Despite their confident assertions that I have misrepresented the science, which I’ve been writing about for years in a major newspaper, none of these authors has any standing in statistical genetics, the relevant discipline. Raff is a postdoctoral student in genetics and anthropology. Fuentes and Marks are both anthropologists who, to judge by their webpages, do little primary research. {snip}

It would try the reader’s patience to offer a point-by-point rebuttal of the three reviews, so I will address just the principal arguments raised by each. Let’s start with Raff, who asserts, “Wade claims that the latest genomic findings actually support dividing humans into discrete races.” In fact, I say the exact opposite, that the races are not and cannot be discrete or they would be different species, but it’s easier to attack an invented statement.

{snip}

The chief point extractable from Fuentes’ review is that since I don’t say exactly many races there are, races can’t exist. This is a misunderstanding of the nature of continuous variation. People may disagree on the number of colors there are, but that doesn’t mean colors don’t exist. Humans cluster into five continental groups or races, and within each race there are further subclusters. So the number of human races depends on the number of clusters one wishes to recognize. Contrary to Fuentes’ belief, this has no bearing on whether or not races exist.
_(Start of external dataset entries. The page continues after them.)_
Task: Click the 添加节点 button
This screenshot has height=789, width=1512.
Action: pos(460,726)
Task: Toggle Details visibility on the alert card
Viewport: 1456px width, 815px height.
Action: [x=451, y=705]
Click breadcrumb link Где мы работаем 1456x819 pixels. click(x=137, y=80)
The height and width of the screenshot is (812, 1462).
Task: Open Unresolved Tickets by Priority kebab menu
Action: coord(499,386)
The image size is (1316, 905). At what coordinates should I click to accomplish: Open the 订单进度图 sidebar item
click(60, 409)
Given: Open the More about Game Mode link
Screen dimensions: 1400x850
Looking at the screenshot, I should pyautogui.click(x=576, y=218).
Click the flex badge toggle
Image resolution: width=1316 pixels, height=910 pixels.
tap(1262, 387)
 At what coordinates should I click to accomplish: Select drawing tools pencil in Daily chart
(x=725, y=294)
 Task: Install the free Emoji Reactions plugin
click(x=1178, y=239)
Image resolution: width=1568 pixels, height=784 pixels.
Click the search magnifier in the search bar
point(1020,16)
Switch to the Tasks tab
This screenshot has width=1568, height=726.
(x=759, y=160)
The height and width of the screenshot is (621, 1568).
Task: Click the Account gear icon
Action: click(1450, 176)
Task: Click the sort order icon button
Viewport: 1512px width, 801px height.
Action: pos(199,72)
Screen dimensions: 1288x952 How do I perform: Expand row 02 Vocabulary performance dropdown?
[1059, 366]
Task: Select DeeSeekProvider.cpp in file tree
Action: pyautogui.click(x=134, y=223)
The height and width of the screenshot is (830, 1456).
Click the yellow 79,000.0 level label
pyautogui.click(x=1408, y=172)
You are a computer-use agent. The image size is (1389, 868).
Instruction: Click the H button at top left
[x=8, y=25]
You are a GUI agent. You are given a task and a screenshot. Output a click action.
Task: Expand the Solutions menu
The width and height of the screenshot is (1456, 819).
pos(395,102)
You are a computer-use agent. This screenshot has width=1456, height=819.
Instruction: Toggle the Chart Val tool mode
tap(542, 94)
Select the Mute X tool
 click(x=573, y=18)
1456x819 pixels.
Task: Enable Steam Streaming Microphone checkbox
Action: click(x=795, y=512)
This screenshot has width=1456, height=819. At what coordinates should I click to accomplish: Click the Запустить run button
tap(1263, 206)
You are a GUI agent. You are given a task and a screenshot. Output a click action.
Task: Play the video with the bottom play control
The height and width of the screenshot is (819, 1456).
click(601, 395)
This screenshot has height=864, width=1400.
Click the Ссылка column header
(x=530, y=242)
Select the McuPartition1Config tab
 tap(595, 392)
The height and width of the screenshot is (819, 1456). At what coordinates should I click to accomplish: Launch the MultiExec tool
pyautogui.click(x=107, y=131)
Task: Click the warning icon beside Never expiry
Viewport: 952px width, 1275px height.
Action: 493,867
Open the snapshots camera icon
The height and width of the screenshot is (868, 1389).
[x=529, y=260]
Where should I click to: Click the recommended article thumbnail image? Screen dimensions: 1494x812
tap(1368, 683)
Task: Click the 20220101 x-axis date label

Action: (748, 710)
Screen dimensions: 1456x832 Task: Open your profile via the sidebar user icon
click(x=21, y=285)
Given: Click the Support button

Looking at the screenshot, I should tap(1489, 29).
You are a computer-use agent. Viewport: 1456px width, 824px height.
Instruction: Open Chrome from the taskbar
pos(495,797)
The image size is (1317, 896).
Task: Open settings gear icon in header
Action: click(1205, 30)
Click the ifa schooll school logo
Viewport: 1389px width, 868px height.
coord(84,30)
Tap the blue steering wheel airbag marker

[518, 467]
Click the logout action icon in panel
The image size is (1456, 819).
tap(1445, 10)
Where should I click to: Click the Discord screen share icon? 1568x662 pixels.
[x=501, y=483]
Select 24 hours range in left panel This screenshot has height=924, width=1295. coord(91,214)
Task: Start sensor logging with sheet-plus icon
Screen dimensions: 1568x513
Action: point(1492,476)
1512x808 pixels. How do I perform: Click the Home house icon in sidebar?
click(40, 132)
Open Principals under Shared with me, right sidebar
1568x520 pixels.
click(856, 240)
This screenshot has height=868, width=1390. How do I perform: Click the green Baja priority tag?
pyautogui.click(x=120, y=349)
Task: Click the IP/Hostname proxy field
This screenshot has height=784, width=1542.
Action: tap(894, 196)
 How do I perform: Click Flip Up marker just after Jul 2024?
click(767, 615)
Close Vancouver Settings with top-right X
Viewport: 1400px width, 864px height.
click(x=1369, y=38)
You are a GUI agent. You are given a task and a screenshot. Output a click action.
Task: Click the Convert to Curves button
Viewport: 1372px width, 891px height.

The wider issue arising from these three reviews is that the social science position on race that they represent is obscurantist, counterfactual and outdated. As I show in my book, understanding the nature of human racial variation lends no support to racism. But such understanding is essential for the simple reason that there is not one story of recent human evolution but at least five different stories, given that the populations on each continent have evolved largely independently of one another since the dispersal from Africa some 50,000 years ago.